Start of SUPPLIED TEXT

AE student designs a small test engine during NASA internship that’s helping engineers explore new, more powerful rocket designs.
Dalton Luedke has created a model engine that’s helping NASA lay the foundation for deep space exploration to the moon and Mars.
During a summer internship at the space agency, Luedke worked with a team exploring new rocket designs that are more powerful and weigh less. But his contribution — “sizable,” in NASA’s own words — is small enough to hold in your hand.
Luedke is a third-year aerospace engineering student, and he’s always had a connection to aviation. His father worked as an air traffic controller in the U.S. Air Force and now develops and sells air management software to air traffic control towers. Many of his friends are studying aerospace engineering.
Luedke always had a knack for science and math. Growing up in Woodstock, Georgia, he knew Georgia Tech would be the perfect place to explore those interests.

End of SUPPLIED TEXT
Start of MATERIAL TO PROCESS

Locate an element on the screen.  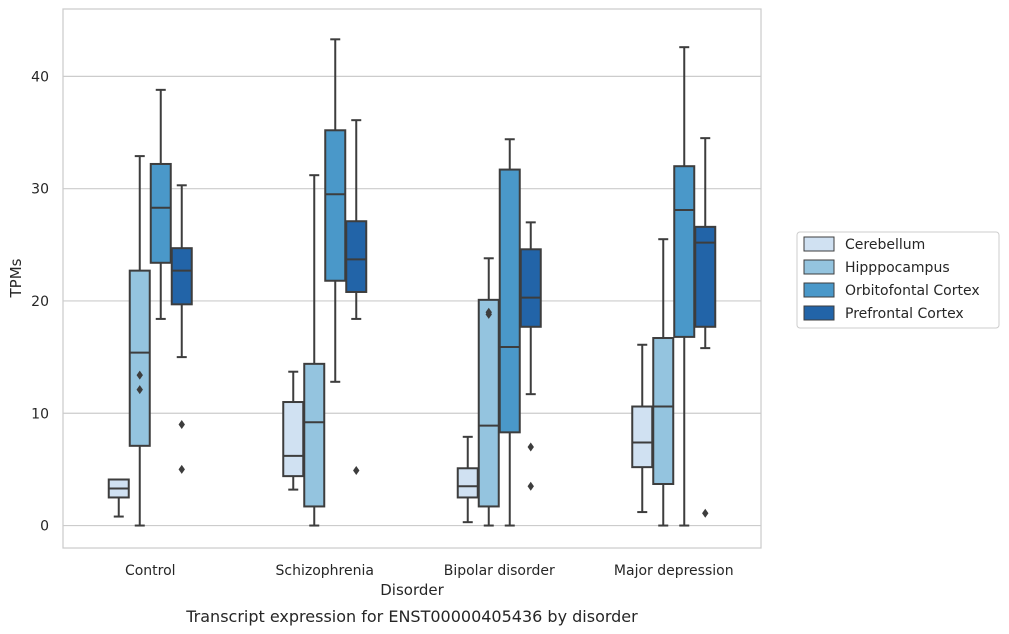
legend-swatch-hipppocampus is located at coordinates (819, 267).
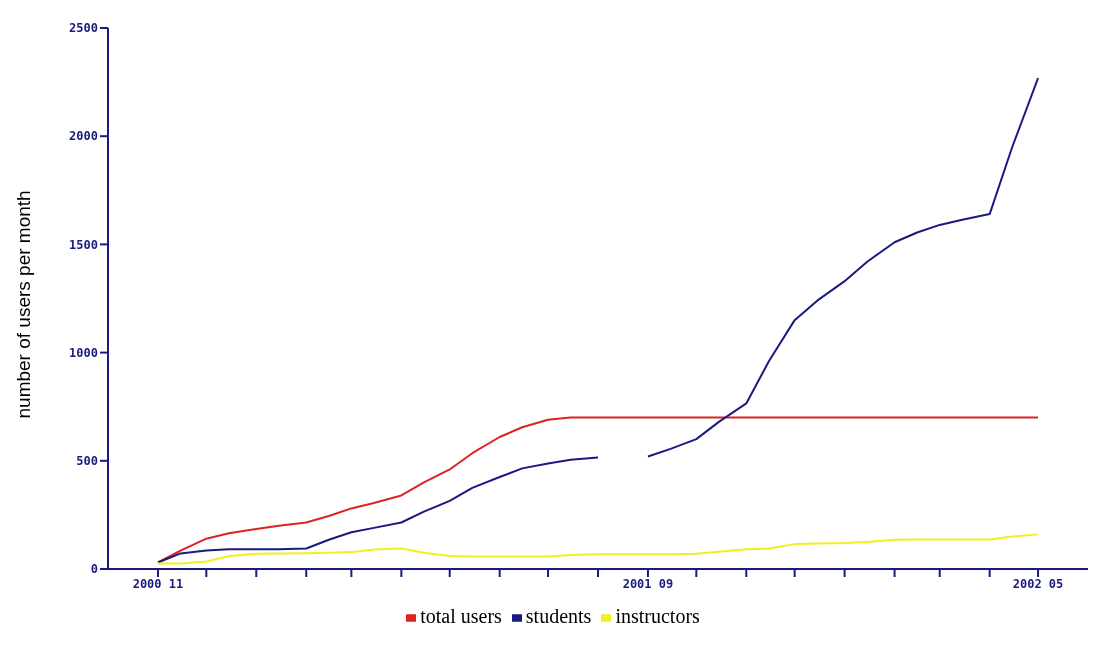 The width and height of the screenshot is (1107, 648). Describe the element at coordinates (84, 244) in the screenshot. I see `y-tick-label: 1500` at that location.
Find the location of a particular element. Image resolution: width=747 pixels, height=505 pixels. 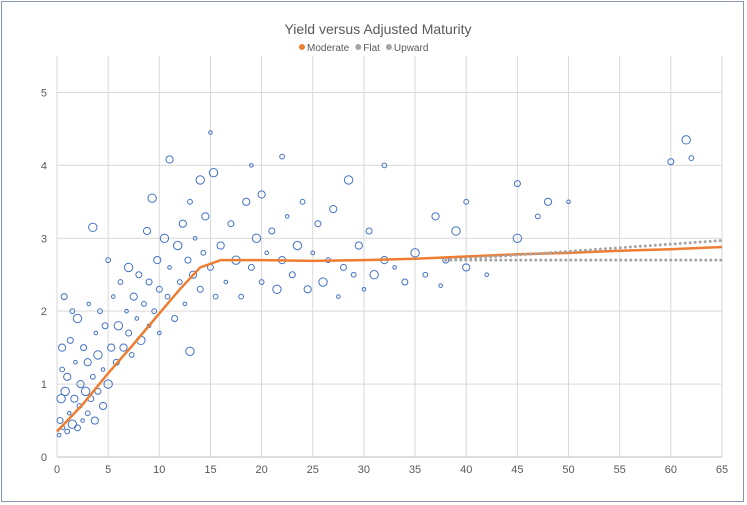

legend-label-upward: Upward is located at coordinates (411, 48).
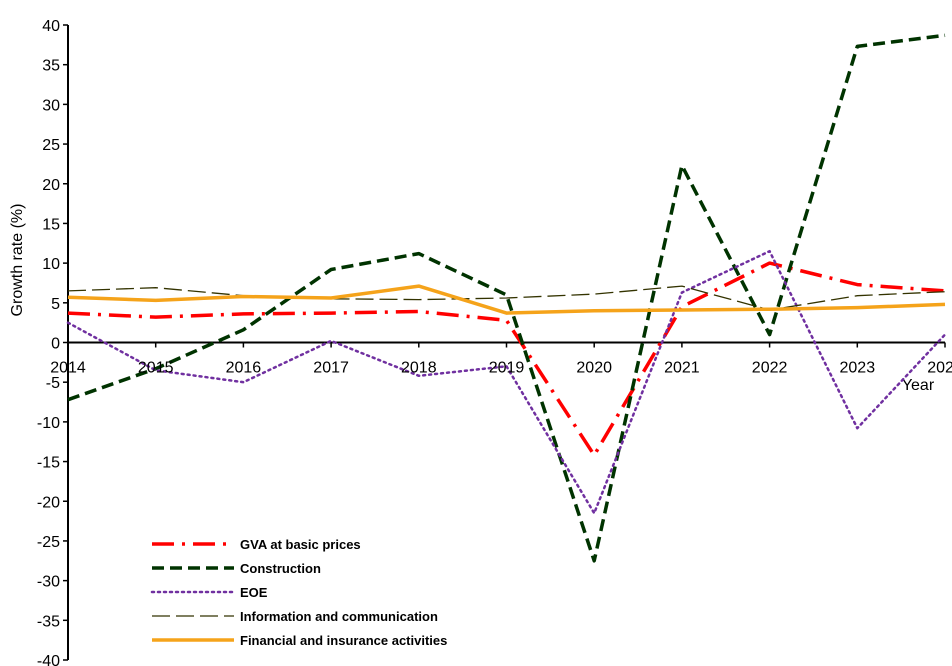 The height and width of the screenshot is (666, 952). I want to click on legend-label: Construction, so click(280, 568).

End of MATERIAL TO PROCESS

## REQUIRED ACTIONS
1. According to the NASA internship article, what was Luedke's father's job in the U.S. Air Force?
2. Output a portion of the records as a JSON list of strings, one string per line and blank lines omitted. Begin at the line that contains "Find the location" and continue through the end of the records, leaving out the pictures.

## EXPECTED RESULTS
1. He worked as an air traffic controller.

2.
[
  "Find the location of a particular element. Image resolution: width=747 pixels, height=505 pixels. ",
  "legend-label-upward: Upward is located at coordinates (411, 48).",
  " The height and width of the screenshot is (666, 952). I want to click on legend-label: Construction, so click(280, 568)."
]